The word to summarise John Lobb A/W '16, above all else, is elegant. Inspired by the ever greater need for formal footwear which remains comfortable and functional, the collection, created by Artistic Director Paula Gerbase, more or less offers a masterclass in contemporary minimalism.
To begin at the beginning, the simplicity of design throughout is breathtaking. Gerbase keeps the lines of her shoes as clean as possible with the minimum of ornamentation, using predominantly whole-cut fabrications with perhaps only one or two seams in the uppers of each shoe.
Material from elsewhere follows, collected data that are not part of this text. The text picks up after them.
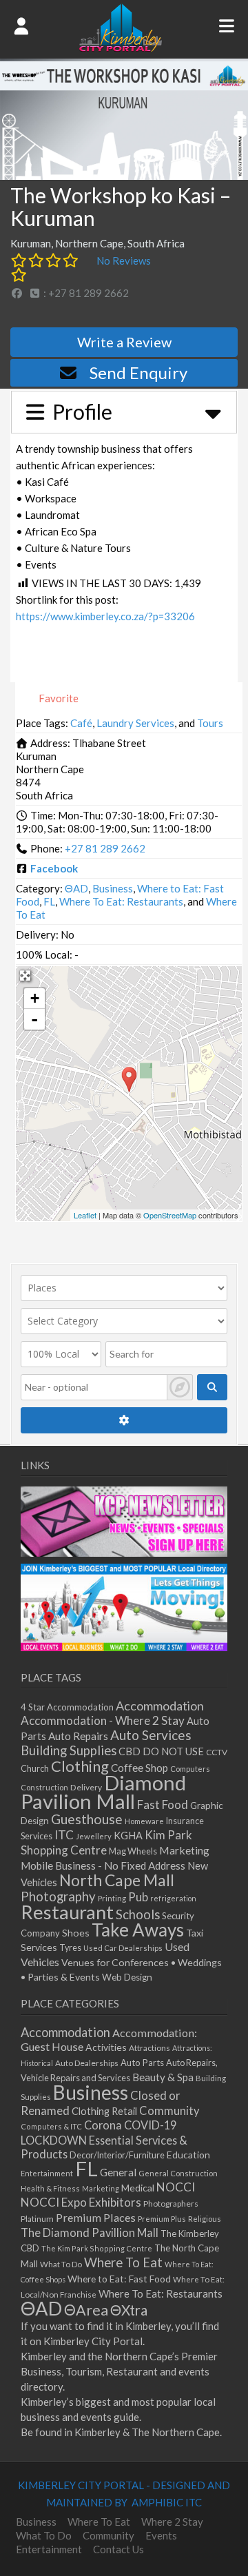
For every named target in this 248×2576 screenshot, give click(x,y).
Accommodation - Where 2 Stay (103, 1720)
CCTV (216, 1752)
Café (81, 723)
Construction (44, 1787)
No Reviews (123, 260)
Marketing (184, 1850)
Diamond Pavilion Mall (103, 1791)
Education (188, 2154)
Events (161, 2535)
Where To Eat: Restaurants (121, 901)
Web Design (127, 1977)
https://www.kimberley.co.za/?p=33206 (105, 616)
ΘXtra (128, 2310)
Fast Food (162, 1804)
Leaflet (85, 1214)
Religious (204, 2218)
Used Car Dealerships (123, 1947)
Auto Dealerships (86, 2063)
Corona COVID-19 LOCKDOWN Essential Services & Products (104, 2139)
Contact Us (118, 2549)
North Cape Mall (116, 1880)
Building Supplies (68, 1750)
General (118, 2172)
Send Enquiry (138, 372)
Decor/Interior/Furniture (117, 2154)
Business (112, 888)
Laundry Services (135, 723)
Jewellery (94, 1836)
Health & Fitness (50, 2188)
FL (49, 901)
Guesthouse (87, 1819)
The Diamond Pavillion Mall (89, 2232)
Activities (106, 2047)
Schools (138, 1914)
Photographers (170, 2203)
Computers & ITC (51, 2126)
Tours (210, 723)
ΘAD (76, 888)
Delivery (86, 1787)
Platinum (37, 2219)
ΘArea (86, 2310)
The result is a series of technical masterpieces, constructed from only two or three panels of leather; a technique which is both reassuringly weatherproof and practical, and which also creates a shoe that is exceptionally slimming on the foot.
This simplicity of design lends itself to shoes which can easily go anywhere and do anything, allowing the collection to break down the barrier between formal and casual footwear. Combine this with the soft, supple suedes which filter through the Autumn/winter collection, and the result is a wealth of highly impressive contemporary shoes. Moreover, John Lobb has recently resurrected it's uber-elegant 8695 almond toed last, which gives even its balmoral boots a lean, smooth quality, which contrasts nicely against their chunky storm-welted rubber soles.
Indeed, such contrasts abound in the collection, and for all its post-modern minimalism, it nonetheless retains a sense of primitivism - which comes from its focus on functionality. Storm welts, waterproof finishes and the house's new flexible 'tensile construction' Goodyear welted soles all combine to reflect Gerbase's inspiration in the granite tors of Dartmoor and the purist pursuit of the rugged outdoors. For those who prefer to do battle with the city streets, a number of superbly poised sneakers have been reincarnated in a good many colours, with a soft grain to the leather and a new natural colour rubber sole, easily dressed up or down.
Few footwear collections have struck The Rake as more elegant, or more progressive than this; it caters to every environment and does so with a quiet elegance and purity of design. As Roger Vivier put it; 'to wear dreams on one's feet is to begin to give a reality to one's dreams', and believe me, these are the shoes that dreams are made of.